My Day at the Grammys with Hunter Hayes
Hunter Hayes performs onstage at the 55th Annual GRAMMY Awards.
Thanks to a new novel I'd written, The Love Song of Jonny Valentine, about an 11-year-old pop star, I was given the opportunity to attend the Grammys last Sunday. The idea was to get a taste of what the momentous, chaotic day is like for a real-life young nominee. And so I packed my bags for Los Angeles, leaving behind, as per CBS's widely circulated memo about sartorial restrictions, my crotchless tuxedo.
The performer in question was Hunter Hayes, the 21-year-old country-music wunderkind who was up for three awards, including Best New Artist, and who also performed live. Hayes, from Breaux Bridge, Louisiana, is a musical prodigy. He began picking up instruments at age two, played onstage with Hank Williams Jr. two years later, and recorded two amateur albums by the time he was 10. He moved to Nashville when he was seventeen and co-wrote a Rascal Flatts song a couple of years after. His eponymous debut, for which he played all thirty-odd instruments (not a typo), wrote or co-wrote every song, and was co-producer, has racked up widespread acclaim, and the single "Wanted" has sold over two million copies. It made him the youngest male solo country artist ever to top Billboard's Hot Country Songs chart.
Hayes' team wanted to ensure that I understood he was no Justin Bieber. He was a real musician who had worked hard not to let a teeny-bopper image subsume him, they pointed out, despite his overlapping demographic appeal with some of Bieber's fan base. I was curious to see how non-manufactured he really was – or if this (relative) absence of packaging was itself the most cynical form of packaging.
I arrived at Le Parc Suite Hotel, in West Hollywood, at 10 in the morning to meet Hayes' publicist, three managers and a two-man crew from the entertainment-news program Access Hollywood that would be filming his preparations. Hayes' core team all hails from Nashville and flouts industry-shark stereotypes. Ansel Davis, one of his managers – "I'm a recovering lawyer," he told me, and his shoes, adorned with a skull design, suggested the extent of his rehabilitation – said he discovered Hayes playing in a flatbed truck at a festival in Lafayette, Louisiana.
As we waited outside Hayes' hotel room for him to finish his ablutions, the entourage, Grammy veterans all, good-naturedly lamented the grueling day ahead of them.
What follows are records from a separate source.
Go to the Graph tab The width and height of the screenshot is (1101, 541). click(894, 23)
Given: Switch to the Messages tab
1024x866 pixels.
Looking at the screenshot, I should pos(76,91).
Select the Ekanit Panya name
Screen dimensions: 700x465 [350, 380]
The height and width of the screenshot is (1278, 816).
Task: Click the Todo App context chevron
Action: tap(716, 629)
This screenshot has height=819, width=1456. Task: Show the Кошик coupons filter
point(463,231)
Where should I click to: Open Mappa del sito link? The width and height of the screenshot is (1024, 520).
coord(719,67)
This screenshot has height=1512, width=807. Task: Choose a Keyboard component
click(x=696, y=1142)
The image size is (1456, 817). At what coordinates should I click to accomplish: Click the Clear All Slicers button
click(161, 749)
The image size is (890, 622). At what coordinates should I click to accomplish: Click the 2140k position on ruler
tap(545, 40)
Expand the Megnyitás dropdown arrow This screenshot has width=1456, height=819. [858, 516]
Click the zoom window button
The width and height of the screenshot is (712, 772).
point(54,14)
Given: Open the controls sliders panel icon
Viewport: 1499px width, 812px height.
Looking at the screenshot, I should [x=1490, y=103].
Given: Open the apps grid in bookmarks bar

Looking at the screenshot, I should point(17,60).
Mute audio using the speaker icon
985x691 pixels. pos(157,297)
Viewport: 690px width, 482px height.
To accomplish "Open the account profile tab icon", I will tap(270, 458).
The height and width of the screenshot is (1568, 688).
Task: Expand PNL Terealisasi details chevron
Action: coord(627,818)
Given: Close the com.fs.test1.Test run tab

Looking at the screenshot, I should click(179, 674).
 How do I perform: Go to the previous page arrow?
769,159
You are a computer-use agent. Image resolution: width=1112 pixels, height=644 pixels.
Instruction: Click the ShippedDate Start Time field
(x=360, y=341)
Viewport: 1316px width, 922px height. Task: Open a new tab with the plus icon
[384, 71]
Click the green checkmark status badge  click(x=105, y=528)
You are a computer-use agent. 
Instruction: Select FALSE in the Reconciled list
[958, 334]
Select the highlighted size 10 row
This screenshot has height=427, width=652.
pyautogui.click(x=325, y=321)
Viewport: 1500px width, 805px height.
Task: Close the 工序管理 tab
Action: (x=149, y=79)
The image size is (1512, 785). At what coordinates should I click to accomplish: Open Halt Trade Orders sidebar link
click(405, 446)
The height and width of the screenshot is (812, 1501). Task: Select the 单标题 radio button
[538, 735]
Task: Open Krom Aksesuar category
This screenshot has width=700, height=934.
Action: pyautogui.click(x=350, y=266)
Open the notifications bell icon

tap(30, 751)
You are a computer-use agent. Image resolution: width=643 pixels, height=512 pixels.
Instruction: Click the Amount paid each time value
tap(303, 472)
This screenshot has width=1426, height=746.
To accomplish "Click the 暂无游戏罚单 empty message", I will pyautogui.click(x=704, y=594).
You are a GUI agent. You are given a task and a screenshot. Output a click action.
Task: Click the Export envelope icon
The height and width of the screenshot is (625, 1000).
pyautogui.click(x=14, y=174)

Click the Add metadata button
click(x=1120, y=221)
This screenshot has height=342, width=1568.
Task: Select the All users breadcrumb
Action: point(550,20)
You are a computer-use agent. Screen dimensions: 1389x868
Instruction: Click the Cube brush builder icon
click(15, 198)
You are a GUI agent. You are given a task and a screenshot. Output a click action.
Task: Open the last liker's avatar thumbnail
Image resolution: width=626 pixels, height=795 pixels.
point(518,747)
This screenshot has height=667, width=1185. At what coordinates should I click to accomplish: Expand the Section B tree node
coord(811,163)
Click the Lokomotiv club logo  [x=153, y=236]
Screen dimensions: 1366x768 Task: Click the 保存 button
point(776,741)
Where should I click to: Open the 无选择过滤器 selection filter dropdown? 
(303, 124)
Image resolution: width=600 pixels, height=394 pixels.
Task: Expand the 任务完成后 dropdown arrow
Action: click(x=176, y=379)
His gregarious publicist, Tree Paine, predicted she would be on-duty until two in the morning. (She's been coming to the Grammys since 1996 and seemed to be on good terms with every media member in attendance.) "Hundreds of thousands of people would pay anything to be here," Davis said. "But it's work."
"Yet there's an energy to it when you walk in," he continued, carrying in a large coffee for the nominee. Hayes was sitting on the couch in his average-sized room, wearing a blue hooded sweatshirt, jeans and scuffed black leather Converses. A compact five-foot-six, he has the unthreatening, telegenic looks of a primetime teen-soap-opera actor, and bears some resemblance to a mash-up of Chad Michael Murray from One Tree Hill and Neil Patrick Harris (who later presented an award).
His suite betrayed no signs of egomanical accoutrements. A Grammy worker I met later in the day told me of a diva's legendary request for rose petals in her toilet, as evanescent a luxury as I could imagine. The sole indulgence Hayes had permitted himself for his nominations was a Bell & Ross aviation watch – he's working on getting a pilot's license. "It was my biggest splurge," he said. "It took three people to talk me into getting it."